Chiusura del Teatro Caffeina, Michelini: “Auguro ad Arena di fare il sindaco, così potrà decidere cosa fare in certe situazioni”.
Sulla decisione del comune di Viterbo di chiudere il teatro Caffeina per la mancanza dell’autorizzazione dovuta all’assenza di alcune certificazioni, secondo la versione di Palazzo dei Priori, ma anche di Giulio Marini dopo aver fatto l’accesso agli atti, il centrodestra si è diviso. Da una parte Fratelli d’Italia, Forza Italia, con un comunicato stampa di dura critica al comportamento del comune di Viterbo nel disporre la chiusura del teatro, firmato anche dai movimenti civici di Fondazione e Viva Viterbo, movimento di appartenenza di Filippo Rossi, dall’altra la Lega che ha preso le distanze dagli altri due partiti di centrodestra, rivendicando “il rispetto delle regole anche da parte del Teatro Caffeina”, condividendo, quindi, la chiusura provvisoria in attesa delle richieste certificazioni.
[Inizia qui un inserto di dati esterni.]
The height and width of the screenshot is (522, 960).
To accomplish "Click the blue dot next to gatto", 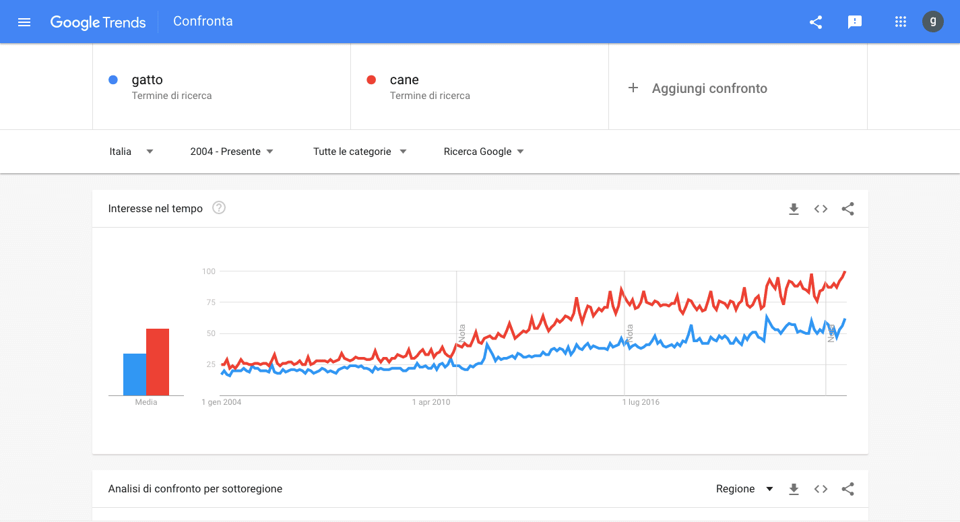I will (x=113, y=79).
A tornare sull’argomento in favore della Fondazione Caffeina e dell’opportunità di fare del tutto per permettere l’apertura del teatro è stato oggi il coordinatore comunale di Forza Italia di Viterbo, Giovanni Arena, facendo notare che “in alcune situazioni, dove i documenti erano in itinere, il Sindaco, attraverso un’ ordinanza, si è preso la responsabilità ed è stato concesso il nulla osta all’apertura”. Insomma, secondo Arena, il comune di Viterbo doveva essere più “vicino alla fondazione Caffeina ed accompagnare passo dopo passo questo importantissimo evento culturale, invece, purtroppo – dice Arena – c’è stato disinteresse da parte degli organi politici e a farne le spese, come al solito, sono stati i cittadini viterbesi che con grande entusiasmo avevano accolto questa importante iniziativa”.
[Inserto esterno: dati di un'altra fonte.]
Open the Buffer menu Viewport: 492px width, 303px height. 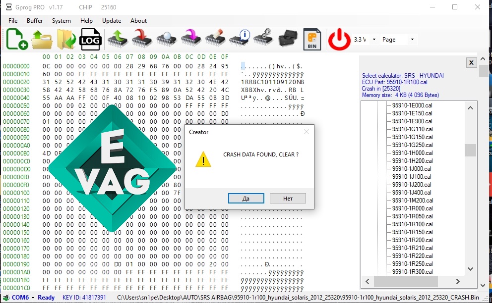click(35, 21)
Una dichiarazione che si è guadagnata un “no comment” da parte dello stesso Michelini. “Quello che dovevo dire, l’ho già comunicato con una nota stampa molto chiara sull’argomento, non entro ulteriormente nel merito della vicenda”, afferma il primo cittadino. Ma riguardo alla possibilità, invece, prospettata da Arena, dell’assunzione della responsabilità dell’apertura di una struttura, con una documentazione incompleta, come nel caso del Teatro Caffeina, in capo allo stesso sindaco, Michelini una risposta la dà: “Auguro a Giovanni Arena di fare il sindaco così potrà decidere lui stesso come comportarsi in queste situazioni. Io mi sono comportato da sindaco, con tutti gli errori che posso aver commesso durante la mia legislatura. Se sarà sindaco lui, potrà fare quello che ha detto”.